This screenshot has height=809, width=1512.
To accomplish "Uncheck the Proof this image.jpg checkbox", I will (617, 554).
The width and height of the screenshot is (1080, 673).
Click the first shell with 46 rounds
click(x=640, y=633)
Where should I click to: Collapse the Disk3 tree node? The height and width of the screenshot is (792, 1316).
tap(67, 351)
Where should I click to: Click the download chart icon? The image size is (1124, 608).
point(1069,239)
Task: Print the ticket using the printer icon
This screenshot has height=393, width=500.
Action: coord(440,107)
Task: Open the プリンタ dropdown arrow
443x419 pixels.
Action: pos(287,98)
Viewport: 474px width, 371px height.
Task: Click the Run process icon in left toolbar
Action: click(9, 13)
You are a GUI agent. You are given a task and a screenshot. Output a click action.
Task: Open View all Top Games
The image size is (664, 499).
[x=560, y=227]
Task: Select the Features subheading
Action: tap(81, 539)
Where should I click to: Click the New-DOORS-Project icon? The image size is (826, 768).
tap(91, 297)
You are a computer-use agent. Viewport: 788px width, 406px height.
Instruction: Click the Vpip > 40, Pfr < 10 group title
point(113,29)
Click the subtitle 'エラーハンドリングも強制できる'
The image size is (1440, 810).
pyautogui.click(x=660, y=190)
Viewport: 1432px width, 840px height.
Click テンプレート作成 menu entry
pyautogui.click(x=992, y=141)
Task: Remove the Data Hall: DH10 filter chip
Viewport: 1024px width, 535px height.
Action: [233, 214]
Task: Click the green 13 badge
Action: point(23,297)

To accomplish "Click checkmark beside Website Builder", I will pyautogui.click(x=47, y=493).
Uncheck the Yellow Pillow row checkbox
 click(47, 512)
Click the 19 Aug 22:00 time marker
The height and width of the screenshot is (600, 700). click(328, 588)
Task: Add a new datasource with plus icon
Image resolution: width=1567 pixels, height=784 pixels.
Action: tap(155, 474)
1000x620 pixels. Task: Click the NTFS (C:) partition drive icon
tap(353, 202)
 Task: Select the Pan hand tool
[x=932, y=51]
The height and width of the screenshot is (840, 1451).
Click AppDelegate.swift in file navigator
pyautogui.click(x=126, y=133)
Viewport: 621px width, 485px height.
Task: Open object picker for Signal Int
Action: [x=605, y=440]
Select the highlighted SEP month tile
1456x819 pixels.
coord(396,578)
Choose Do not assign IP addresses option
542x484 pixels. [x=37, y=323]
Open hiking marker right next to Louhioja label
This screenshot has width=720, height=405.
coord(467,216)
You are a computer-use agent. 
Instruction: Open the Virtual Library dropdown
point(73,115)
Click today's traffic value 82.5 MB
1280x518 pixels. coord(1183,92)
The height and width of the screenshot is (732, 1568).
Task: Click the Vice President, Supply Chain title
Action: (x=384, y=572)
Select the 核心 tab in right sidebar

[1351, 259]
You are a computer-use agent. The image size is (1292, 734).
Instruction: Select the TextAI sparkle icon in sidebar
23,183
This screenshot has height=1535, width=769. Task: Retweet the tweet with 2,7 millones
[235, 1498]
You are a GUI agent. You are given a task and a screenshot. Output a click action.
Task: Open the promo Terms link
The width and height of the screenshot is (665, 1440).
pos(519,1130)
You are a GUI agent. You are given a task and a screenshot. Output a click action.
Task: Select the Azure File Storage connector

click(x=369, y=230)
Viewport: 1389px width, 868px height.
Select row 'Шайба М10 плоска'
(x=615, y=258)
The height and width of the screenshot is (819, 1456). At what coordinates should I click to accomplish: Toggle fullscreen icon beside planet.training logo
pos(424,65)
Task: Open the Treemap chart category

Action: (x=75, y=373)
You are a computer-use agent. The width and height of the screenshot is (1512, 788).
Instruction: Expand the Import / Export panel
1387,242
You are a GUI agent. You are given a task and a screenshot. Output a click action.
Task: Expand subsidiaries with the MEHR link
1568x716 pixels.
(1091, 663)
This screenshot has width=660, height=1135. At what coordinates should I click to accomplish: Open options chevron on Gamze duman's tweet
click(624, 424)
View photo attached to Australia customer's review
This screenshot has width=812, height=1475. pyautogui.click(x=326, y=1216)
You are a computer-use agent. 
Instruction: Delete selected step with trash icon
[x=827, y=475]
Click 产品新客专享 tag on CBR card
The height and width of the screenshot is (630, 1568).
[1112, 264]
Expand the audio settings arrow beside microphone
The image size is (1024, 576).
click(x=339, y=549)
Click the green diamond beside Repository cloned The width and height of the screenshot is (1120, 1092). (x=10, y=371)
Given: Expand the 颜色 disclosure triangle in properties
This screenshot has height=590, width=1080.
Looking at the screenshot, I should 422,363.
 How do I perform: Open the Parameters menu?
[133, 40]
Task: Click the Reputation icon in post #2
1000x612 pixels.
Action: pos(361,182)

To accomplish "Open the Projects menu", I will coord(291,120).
= = =
■ WORK ORDER
Every line above that holds the string "link" should be copied into the answer.

■ EXERCISE ANSWER
Task: Open the promo Terms link
Task: Expand subsidiaries with the MEHR link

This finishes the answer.